By using browser preferences, cookies that have been installed can be deleted; this includes cookies in which consent (if granted) to the installation of cookies by this site is stored.
Information on how to handle cookies with some of the more popular browsers can be found on the following web pages:  
Microsoft Edge: https://support.microsoft.com/en-us/windows/manage-cookies-in-microsoft-edge-view-allow-block-delete-and-use-168dab11-0753-043d-7c16-ede5947fc64d 
Google Chrome: https://support.google.com/chrome/answer/95647?hl=en&co=GENIE.Platform%3DAndroid 
Mozilla Firefox:  https://support.mozilla.org/en-US/kb/clear-cookies-and-site-data-firefox 
Apple Safari:  https://www.apple.com/legal/privacy/en-ww/cookies/ 

6. Categories of subjects authorized to process personal data and to whom personal data can be communicated
Personal data of the users will be processed in compliance with current legislation by the staff of the Department of Biosciences, University of Milan (identified as Authorized to process) involved in the maintenance of the site.
Personal data may be communicated: 
a) to University structures that request it, for the University's institutional purposes or in compliance with legislative obligations; 
b) to non-economic public entities or consortia participated by the University (e.g. MIUR) when communication is necessary for the performance of institutional functions of the requesting body; 
c) to external subjects, identified as Data Controllers pursuant to art. 28 GDPR; 

This is without prejudice, in any case, to the communication or dissemination of data requested, in accordance with the law, by the Public Security Authority, the Judicial Authority or other public entities for the purposes of defense, state security and detection of crimes, as well as communication to the Judicial Authority in compliance with legal obligations, where a crime is identified.

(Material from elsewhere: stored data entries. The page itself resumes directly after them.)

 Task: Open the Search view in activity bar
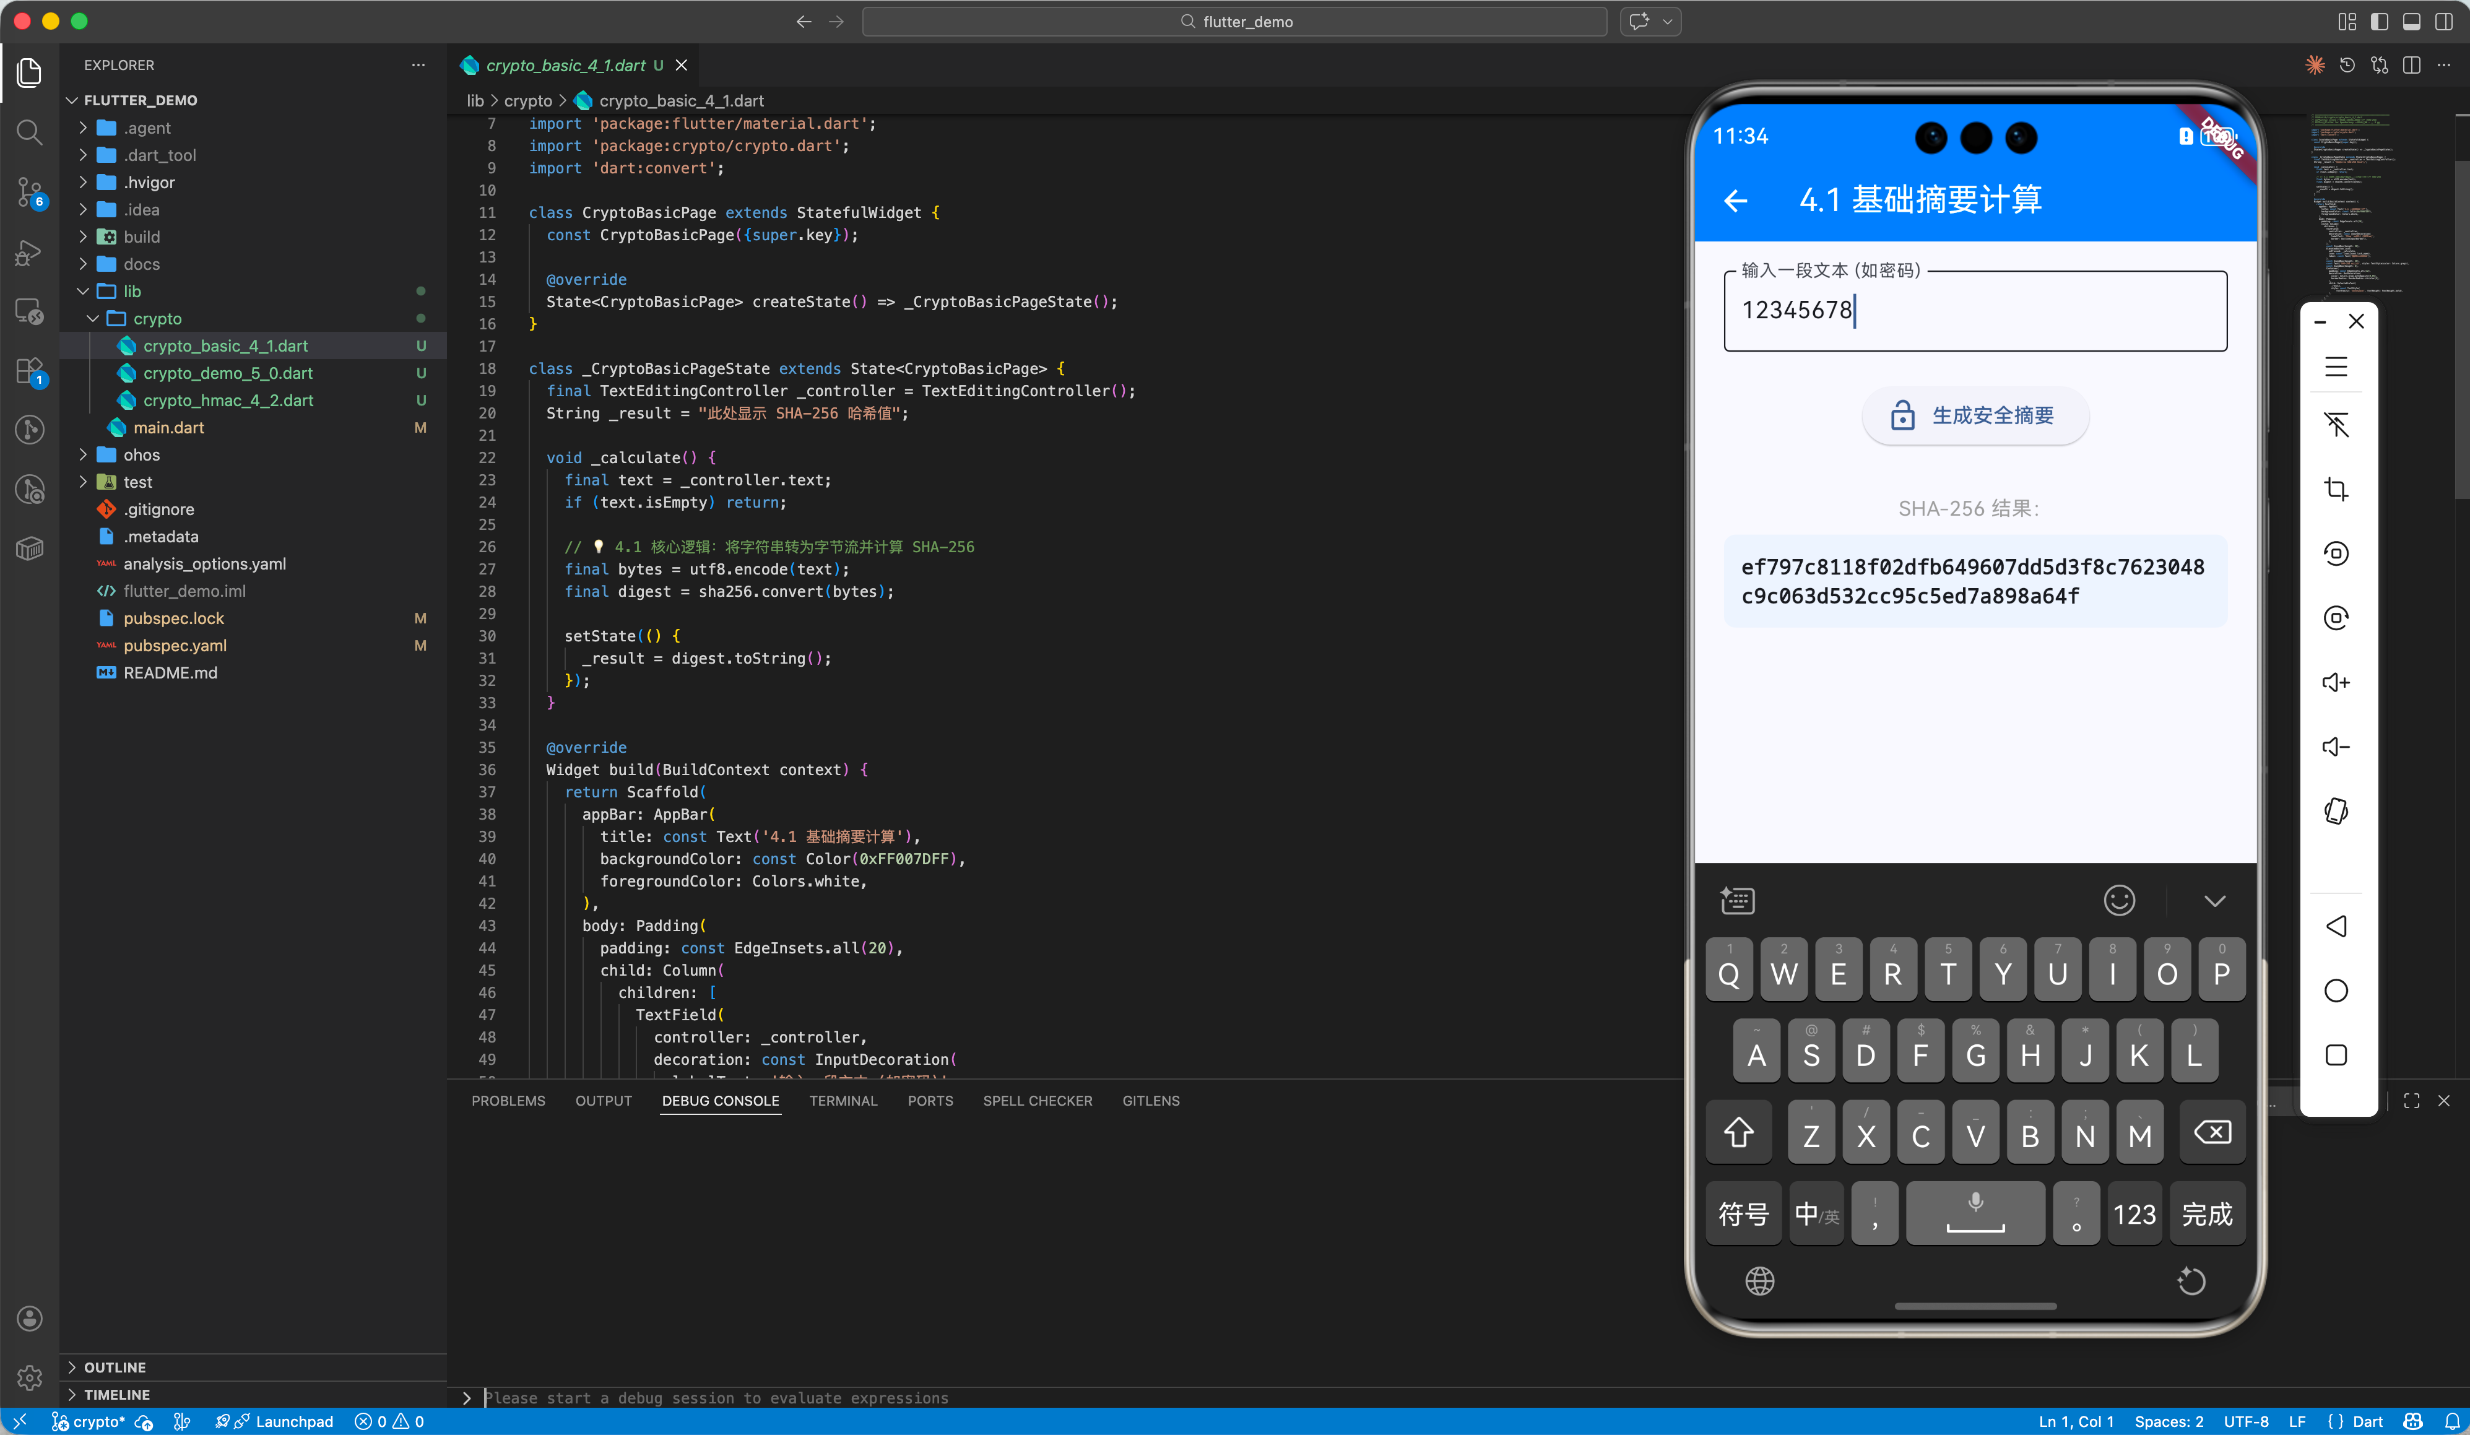29,131
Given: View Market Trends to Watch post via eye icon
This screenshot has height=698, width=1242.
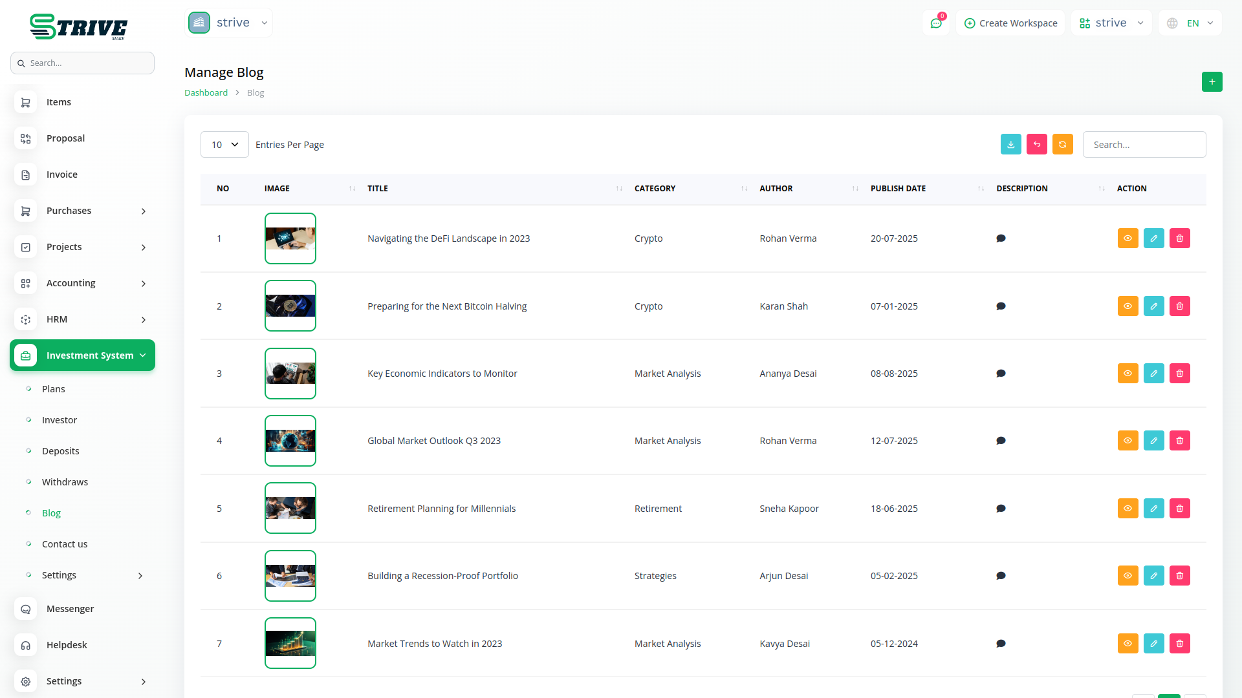Looking at the screenshot, I should tap(1128, 644).
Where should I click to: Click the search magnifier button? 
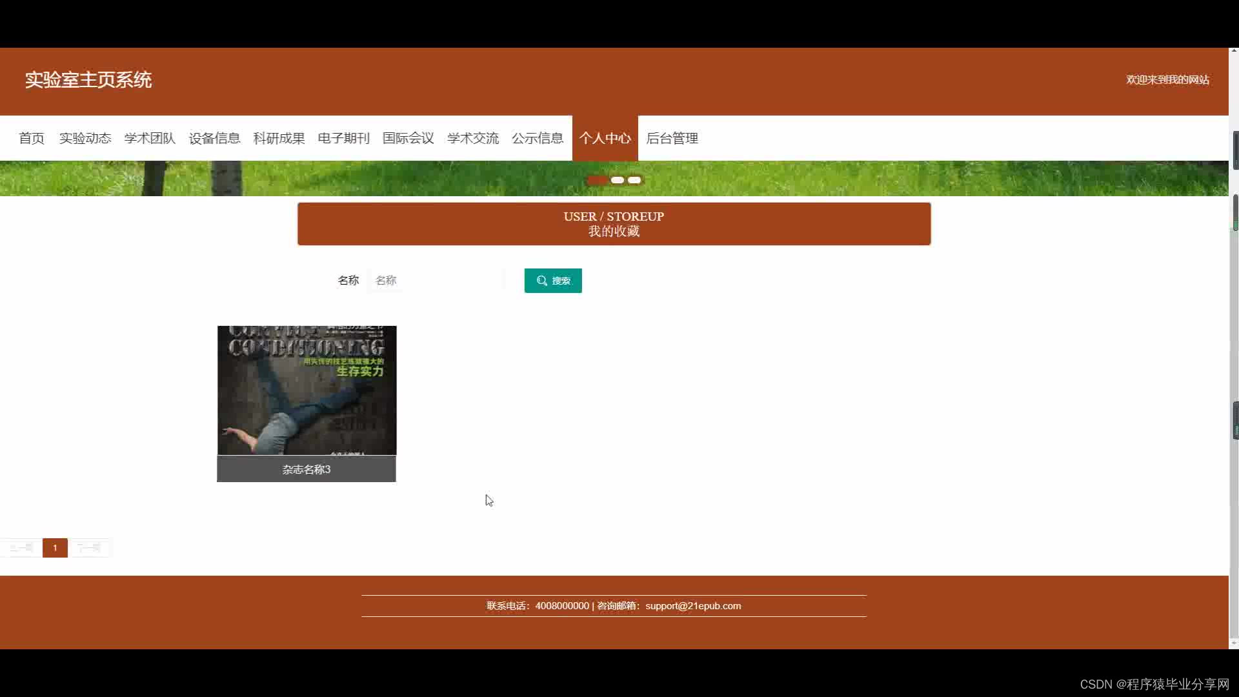point(552,281)
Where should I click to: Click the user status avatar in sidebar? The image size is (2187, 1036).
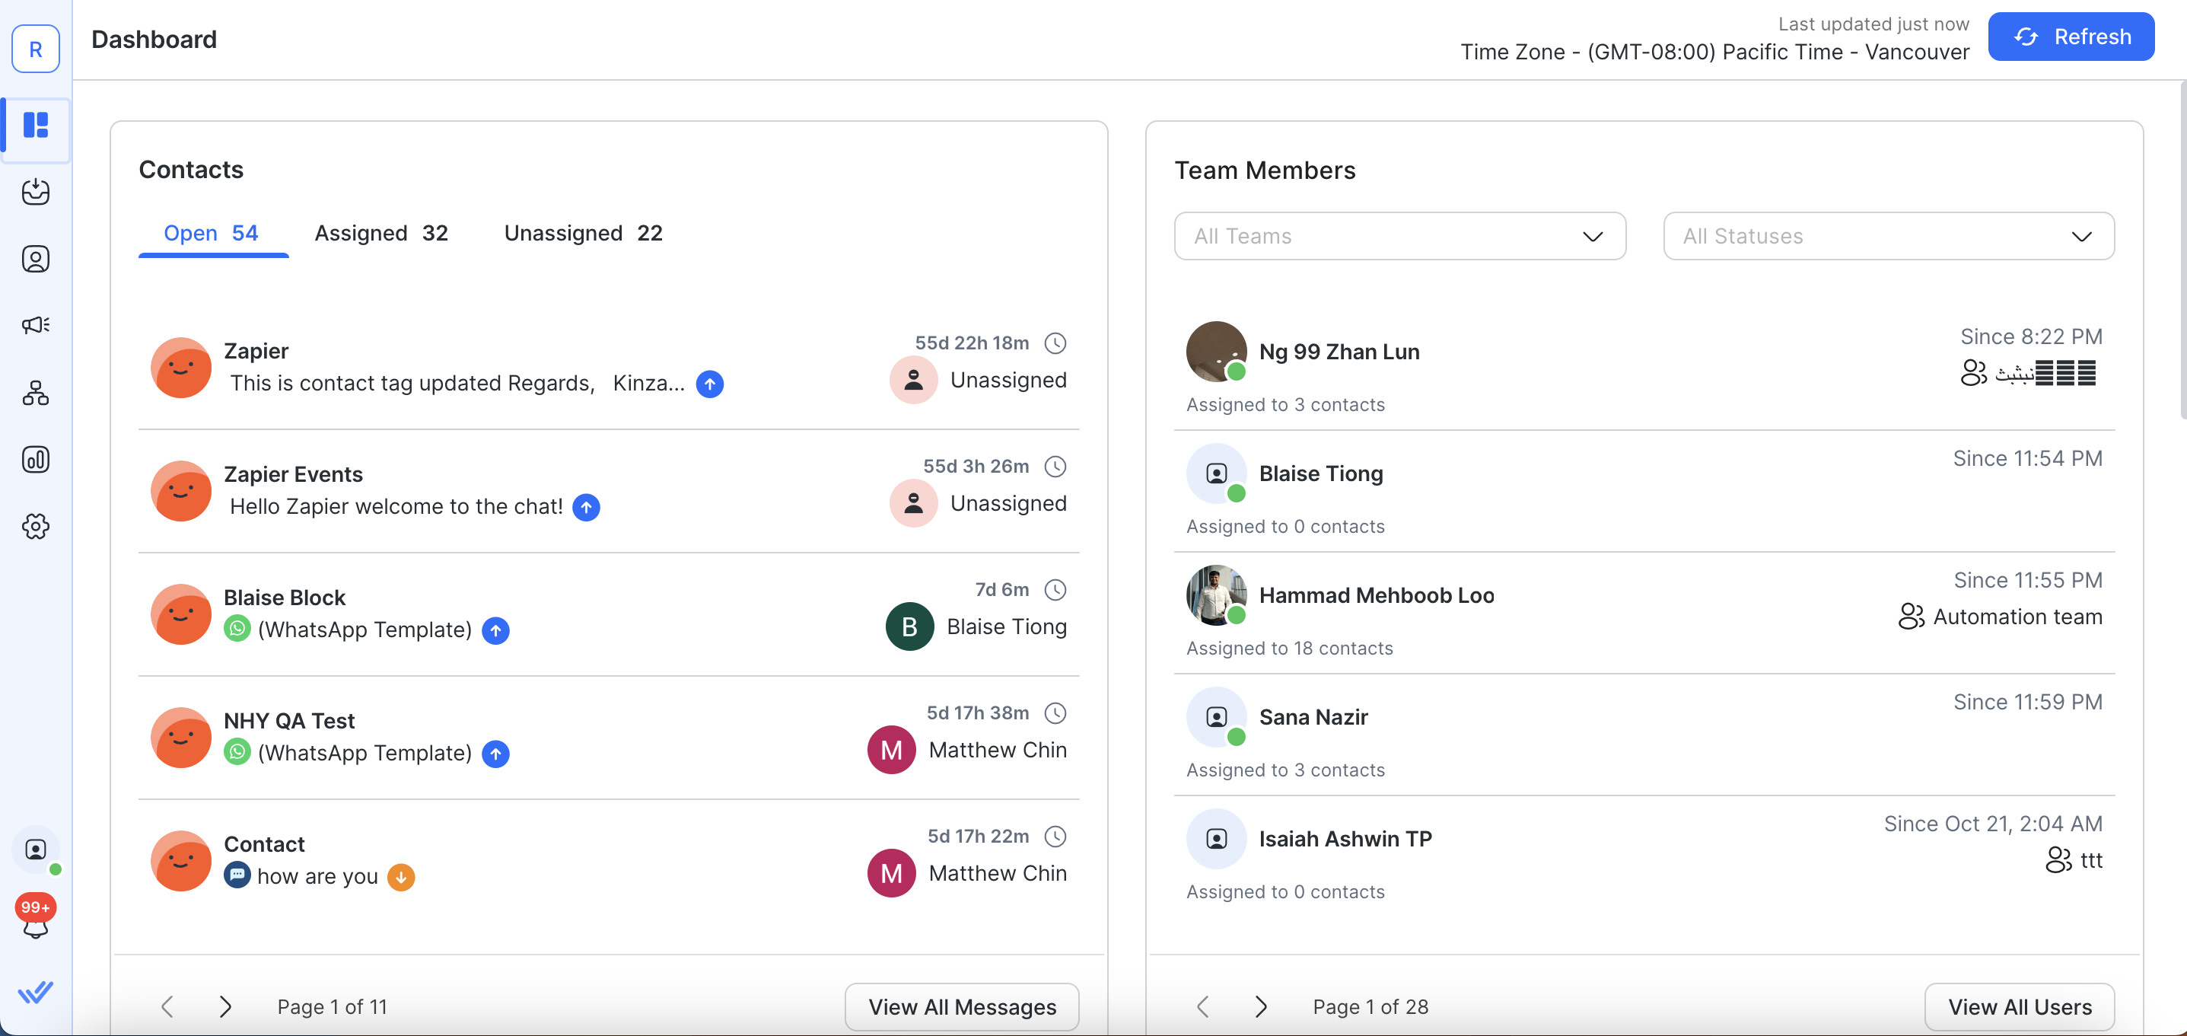click(x=36, y=849)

Finally, personal data will not be transferred to third countries or international organizations unless this is strictly connected to specific requests from the user or needs related to the finalization of the intervention, for which specific consent will be acquired.

7. Conservazione dei dati
The data will be stored by the University of Milan for the time strictly necessary to pursue the purposes indicated and in compliance with legal obligations.

8. Rights of the data subject
In the appropriate cases, data subjects have the right to obtain, from the University of Milan, access to their personal data and to have that data rectified or erased or to restrict the processing data concerning them or object to such processing (Article 15 et seq. of the Regulation), such as:
- lodge a complaint with a Supervisory Authority;
- ask data controllers for access, rectification, cancellation of personal data of for limitation of processing;
- object to the processing;
- request data portability,

Requests should be submitted to the Data Protection Officer (Data Protection Officer, Via Festa del Perdono 7, 20122 Milan – e-mail: dpo@unimi.it).

9. Changes to this notice
This information may be changed over time. You should therefore check that you are looking at the latest version by visiting this web page. This information may change over time. You are therefore advised to check, in the Privacy section of the website, that the version you are referring to is the most up-to-date.